The Biometrics Weekly

FDA opens the door to platform borrowing in genome editing

CBER's draft guidance on "prior knowledge" lands the same week three in vivo cell and gene readouts make the question of borrowing unavoidable. Comments close September 1.

  • Cell & gene therapy clinical development
  • Biostatistics
  • Regulatory
  • Leadership & Strategy

On June 3, CBER published a draft guidance, Leveraging Prior Knowledge in the Development of Human Gene Therapy Products Incorporating Genome Editing (Docket FDA-2026-D-1257), with comments due September 1. The document covers both ex vivo and in vivo somatic-cell editing, and frames “prior knowledge” as the public and platform data sponsors may use to “increase review efficiency.” That is regulator-speak for evidentiary borrowing, and it lands in a news cycle that makes the framing impossible to ignore.

In the same fortnight, Kelonia’s in vivo CAR-T posted a 100% response rate at ASCO — the dataset Lilly cited to justify its $3.2B acquisition — Legend’s LB2501 reduced or eliminated disease in every treated lymphoma patient at EHA, and Verve’s base editor confirmed a 62% LDL drop with no treatment-related SAEs en route to Phase 2. Each is a small-N, single-arm, platform-dependent program.
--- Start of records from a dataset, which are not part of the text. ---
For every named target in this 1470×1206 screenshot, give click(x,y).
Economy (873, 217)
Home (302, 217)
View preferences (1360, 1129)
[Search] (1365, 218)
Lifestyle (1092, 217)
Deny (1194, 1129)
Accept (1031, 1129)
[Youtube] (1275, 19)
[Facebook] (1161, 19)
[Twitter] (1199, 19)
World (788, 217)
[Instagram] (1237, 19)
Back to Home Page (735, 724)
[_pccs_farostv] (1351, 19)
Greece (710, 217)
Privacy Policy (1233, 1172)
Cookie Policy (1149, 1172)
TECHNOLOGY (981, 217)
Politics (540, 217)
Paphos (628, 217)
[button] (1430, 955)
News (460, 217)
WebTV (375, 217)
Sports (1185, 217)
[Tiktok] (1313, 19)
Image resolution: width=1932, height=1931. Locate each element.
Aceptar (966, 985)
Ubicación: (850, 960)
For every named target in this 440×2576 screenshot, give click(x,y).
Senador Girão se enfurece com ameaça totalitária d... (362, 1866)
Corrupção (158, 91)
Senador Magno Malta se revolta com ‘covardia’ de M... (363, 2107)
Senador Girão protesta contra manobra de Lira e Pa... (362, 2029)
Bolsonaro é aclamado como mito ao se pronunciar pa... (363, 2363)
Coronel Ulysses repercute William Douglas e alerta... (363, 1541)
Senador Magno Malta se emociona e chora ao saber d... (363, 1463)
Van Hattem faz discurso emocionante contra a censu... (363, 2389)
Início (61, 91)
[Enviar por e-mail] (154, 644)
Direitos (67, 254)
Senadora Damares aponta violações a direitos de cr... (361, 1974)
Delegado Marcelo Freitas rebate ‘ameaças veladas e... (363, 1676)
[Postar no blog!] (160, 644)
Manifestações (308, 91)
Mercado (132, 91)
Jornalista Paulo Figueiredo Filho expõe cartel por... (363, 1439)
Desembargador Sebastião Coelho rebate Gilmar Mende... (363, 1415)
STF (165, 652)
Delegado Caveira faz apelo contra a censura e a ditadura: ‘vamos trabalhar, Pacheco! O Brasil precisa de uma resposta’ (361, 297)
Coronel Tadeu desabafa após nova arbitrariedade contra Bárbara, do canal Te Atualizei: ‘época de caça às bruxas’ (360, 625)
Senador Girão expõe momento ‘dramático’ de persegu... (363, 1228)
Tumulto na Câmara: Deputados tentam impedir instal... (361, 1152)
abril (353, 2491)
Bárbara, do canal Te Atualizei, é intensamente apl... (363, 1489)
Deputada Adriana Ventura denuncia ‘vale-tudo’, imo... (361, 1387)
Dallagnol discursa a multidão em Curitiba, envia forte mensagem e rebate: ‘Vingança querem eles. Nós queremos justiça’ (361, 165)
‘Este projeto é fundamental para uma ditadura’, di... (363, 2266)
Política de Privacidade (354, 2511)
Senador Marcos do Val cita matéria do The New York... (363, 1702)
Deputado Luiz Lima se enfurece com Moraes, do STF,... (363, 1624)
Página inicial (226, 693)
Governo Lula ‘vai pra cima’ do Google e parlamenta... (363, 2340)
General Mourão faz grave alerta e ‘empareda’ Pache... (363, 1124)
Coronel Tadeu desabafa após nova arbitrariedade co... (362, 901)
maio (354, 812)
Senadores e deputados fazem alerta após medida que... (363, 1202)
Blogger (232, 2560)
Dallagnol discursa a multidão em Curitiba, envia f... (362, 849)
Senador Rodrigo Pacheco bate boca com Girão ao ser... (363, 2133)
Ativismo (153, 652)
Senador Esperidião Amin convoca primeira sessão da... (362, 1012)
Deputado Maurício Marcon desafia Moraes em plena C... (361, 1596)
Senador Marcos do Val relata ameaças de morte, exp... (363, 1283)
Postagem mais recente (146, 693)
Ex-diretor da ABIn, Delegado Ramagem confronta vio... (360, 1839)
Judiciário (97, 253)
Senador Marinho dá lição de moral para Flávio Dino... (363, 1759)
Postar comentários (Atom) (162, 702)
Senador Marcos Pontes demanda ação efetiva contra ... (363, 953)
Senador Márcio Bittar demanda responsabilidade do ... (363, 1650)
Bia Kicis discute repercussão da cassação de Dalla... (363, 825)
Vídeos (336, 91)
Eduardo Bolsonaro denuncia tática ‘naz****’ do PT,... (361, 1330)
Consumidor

Each is exactly the kind of asset for which the new guidance was written.

What the guidance actually moves

The Federal Register notice is procedural and does not enumerate operative thresholds; the substance is in the CBER PDF and turns on what classes of prior knowledge will be accepted as scientifically appropriate. Read against the agency’s mRNA-platform precedent, the categories in scope are nonclinical packages for shared delivery vectors and editor backbones, manufacturing and CMC bridging across constructs sharing a platform, and clinical safety data from prior products built on the same editing chassis. What the guidance does not yet do — and what sponsors should not assume — is sanction efficacy borrowing across indications or pooled external controls without per-program justification. That distinction is where SAPs will live or die.

For biometrics, the practical hook is that “leveraging prior knowledge” is the regulatory phrasing for machinery the literature has already built: Bayesian dynamic borrowing via power priors for survival control arms and synthetic priors with covariates, propensity-score-stratified mixture priors for combining multiple external sources, and the Bayesian quantitative decision frameworks purpose-built for small-N rare-disease CGT. None of these are new. What is new is a regulator signalling — at draft stage, with caveats — which of them may map onto an acceptable evidentiary argument for a genome-editing product. Sponsors who have been running these methods as internal go/no-go tools now have an opening to put them in the protocol.

Where the borrowing argument breaks

The cluster of readouts illustrates the harder questions the guidance leaves unanswered. A 100% response rate in a small cohort, as with Kelonia, makes any borrowed control arm look superfluous and any durability claim premature. Verve’s Phase 2 will have to choose between LDL-C as a surrogate — well-precedented for PCSK9 mechanisms, novel for a one-time edit — and a cardiovascular outcomes endpoint that cannot plausibly read out on a reasonable timeline. Legend’s LB2501 sits inside a shifting competitive frame where the comparator is not placebo but the ex vivo CAR-T standard of care, which complicates any external-control construction. And the underlying estimand problem for one-dose, lifelong-effect products — already mapped out in the LTFU estimand literature for gene therapy — does not get easier when the control arm is partly synthetic.

Two pieces of context sharpen the read. First, the agency has shown recent willingness to flex evidentiary standards in this space — AMT-130 in Huntington’s being the working example — so the draft is consistent with where CBER has already been going under the current leadership. Second, “prior knowledge” is also a polite term for not making the next sponsor redo the work, which is what platform companies have been pricing into valuations for two years. The guidance retrofits a framework to a business model that already exists.

The window to comment is short and the technical community is the right one to use it. Biometrics functions with active GE programs should be reading the PDF, not the notice, and deciding which specific borrowing methods they want CBER to name — because the methods that go unmentioned in the final guidance are the ones reviewers will quietly decline at Type B meetings two years from now.

Protocol read: CBER has cracked the door on platform borrowing for genome editing; whether it opens onto Bayesian power priors or onto a narrower CMC-only corridor depends on what sponsors put in the docket between now and September.

What to do now:

  • Pull Docket FDA-2026-D-1257 and map each accepted “prior knowledge” category against your active GE programs’ SAP assumptions.
  • Pre-specify the borrowing method (power prior, mixture prior, synthetic control) you intend to defend at Type B, with discounting parameters justified ex ante.
  • Draft a comment — individually or via PhUSE/ASA BIOP — naming the specific methods you want CBER to acknowledge or rule out before the September 1 close.
  • Hold off rewriting GE estimand templates until the final guidance lands; the LTFU and intercurrent-event language is the part most likely to shift.